The O(n) Club: Move Zeroes — In-Place, In-Order, In-Interview Panic

The O(n) Club: Move Zeroes — In-Place, In-Order, In-Interview Panic

⚡ TL;DR

Move all zeroes to the end of your array—don’t use extra space, don’t start cheating, and keep everything else exactly where it was. Java makes this almost too easy to believe:

// Java one-liner-ish
int insert = 0;
for (int n : nums) if (n != 0) nums[insert++] = n;
while (insert < nums.length) nums[insert++] = 0;

🧠 How Devs Usually Mess This Up

Look, it happens. You see the word “in-place” and think, “Ah! Time for a brand-new array.” But your interviewer sees this and starts sobbing quietly. Copying non-zeroes to a fresh array is not in place—it’s in peril. Same goes for sorting—sure, the zeros all gather at the end, but so do your hopes of passing the interview, since nothing else stays in order. Swapping on every zero? Enjoy that write-amplified hard drive funeral.

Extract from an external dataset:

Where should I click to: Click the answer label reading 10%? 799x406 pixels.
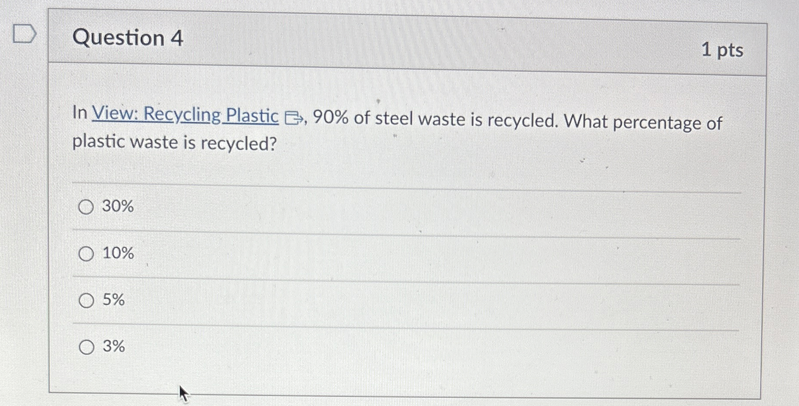(x=118, y=254)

🔍 What’s Actually Going On

Forget arrays: imagine you’re a bouncer at the world’s most boring nightclub. Everyone with a number gets in line. All the zeros are folks with fake IDs—they need to be sent to the end, but you’ve got to keep the rest of the crowd in their exact order. Best move? For each real guest (non-zero), step them up to the front as soon as you spot them, no skipping, no trampling. Once everyone legit is through, the rest of the line is zeros—perfectly preserved chaos.

🛠️ PseudoCode

  • Get your write pointer ready: Set insert = 0, so you know where to stuff the next non-zero.
  • Compact non-zeroes: For each number in the array:
    if (n != 0)
        nums[insert++] = n;

    Every non-zero takes its next seat; insert moves up like a snobby maître d’.

  • Zero-fill the leftovers: For all spots after insert:
    while (insert < nums.length)
        nums[insert++] = 0;

    It’s like rerolling the empty tables after brunch.

💻 The Code

public void moveZeroes(int[] nums) {
    int insert = 0;
    // First, cram all non-zeroes to the front
    for (int n : nums) {
        if (n != 0) {
            nums[insert++] = n;
        }
    }
    // Fill the rest with zeros
    while (insert < nums.length) {
        nums[insert++] = 0;
    }
}

⚠️ Pitfalls, Traps & Runtime Smacks

  • Double Trouble: Don’t double-swap or shuffle every zero forward. It’s legal…but wasteful and just sad for your hardware.
  • Order-obliterating Moves: Sorting or popping things from the middle won’t keep non-zero order. That’s an instant “nope” in interviews.
  • Side-array Shenanigans: Using another array breaks the spirit of “in-place.” In interviews, it’s not just bad style—it’s grounds for gentle but soul-crushing rejection.
  • Edge Case Game: Watch out for arrays that are all zero, all non-zero, or (bonus round!) empty.
  • Runtime Story: You’re doing two passes, O(n) time. But your extra space? Just one or two variables. That’s even leaner than your coffee budget this month.

🧠 Interviewer Brain-Tattoo

If you can’t do it in-place, just remember: your tech lead will notice faster than your parents found your browser history.